Christine Lagarde denies wrongdoing in the Bernard Tapie compensation case
MF head Christine Lagarde says she has been placed under formal investigation for negligence in a French fraud case but has not been charged.
She has been questioned several times about her role in a 400m euro (£318m; $527m) compensation payout to businessman Bernard Tapie in 2008.
Ms Lagarde, 58, was finance minister in President Nicolas Sarkozy’s government at the time of the award.
Mr Tapie supported Mr Sarkozy in the 2007 presidential election.
He was once a majority shareholder in sports goods company Adidas but sold it in 1993 in order to become a cabinet minister in Francois Mitterrand’s Socialist government. He later spent eight months in jail over a football match-rigging scandal.

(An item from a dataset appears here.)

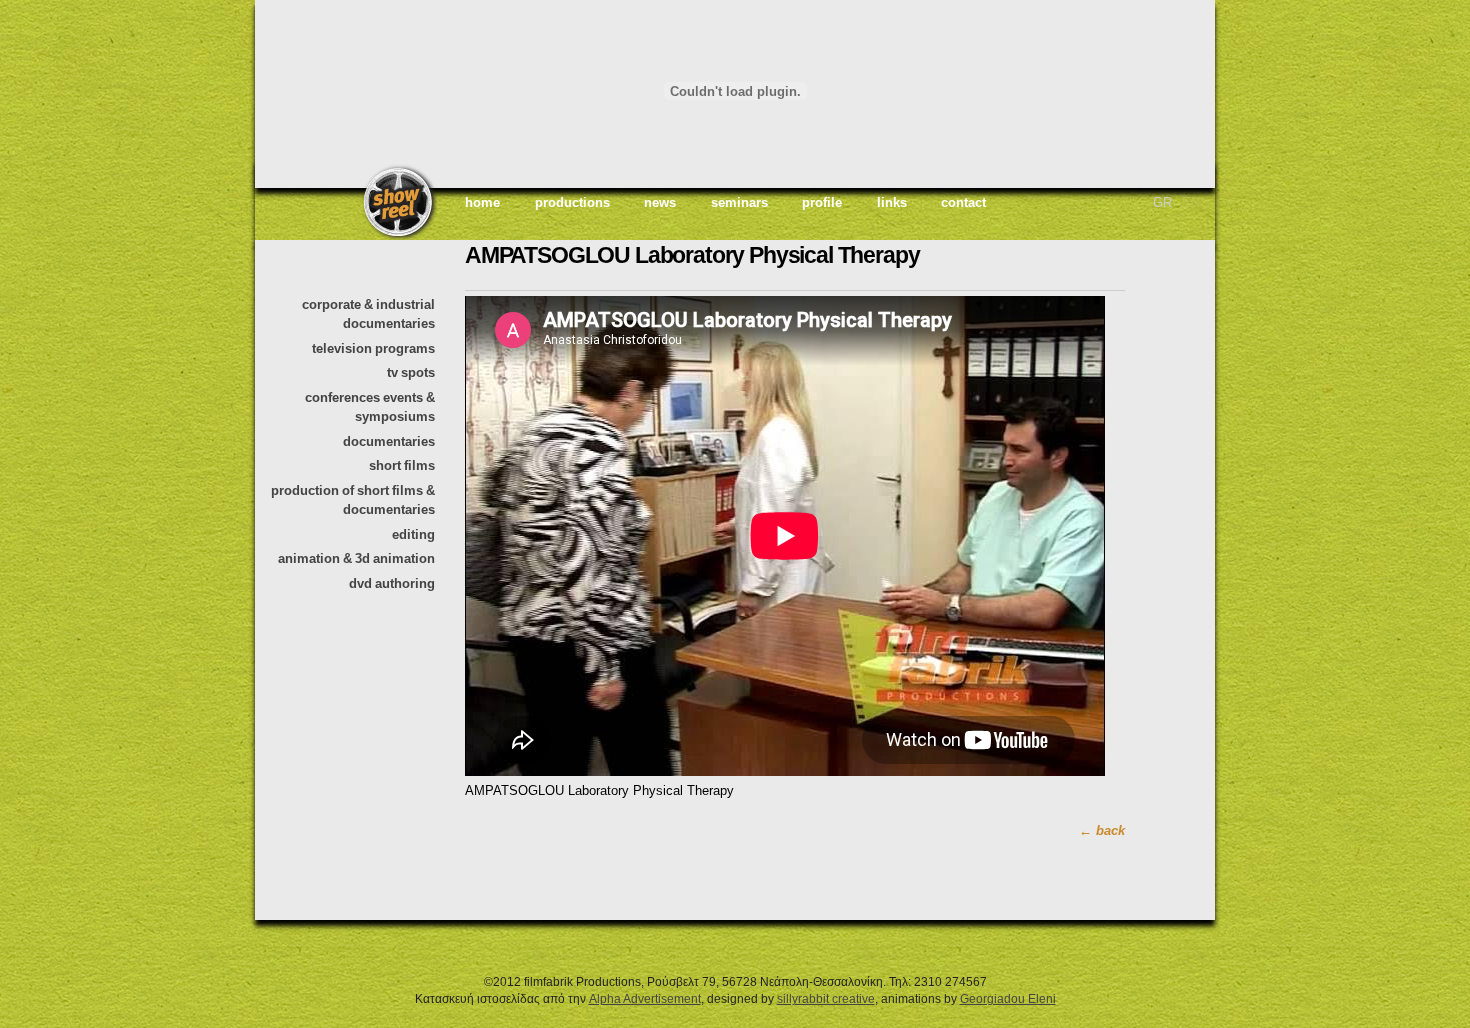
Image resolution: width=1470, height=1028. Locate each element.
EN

Mr Tapie sued Credit Lyonnais over its handling of the 1993 sale, alleging the partly state-owned bank had defrauded him by deliberately undervaluing the company.
His case was later referred by Ms Lagarde to a three-member arbitration panel which awarded the compensation.
Investigators suspect he was granted a deal in return for his support of Nicolas Sarkozy.
Ms Lagarde, who took over the role of director of the International Monetary Fund in July 2011, said last year that her decision to refer Mr Tapie’s long-running dispute with Credit Lyonnais to a panel of judges was “the best solution at the time”.
Although being placed under formal investigation does not necessarily lead to trial, the development could raise questions about the rest of her term at the IMF which is due to end in 2016.
She told AFP news agency she had no intention of resigning from the IMF and said she was due to return to New York later on Wednesday.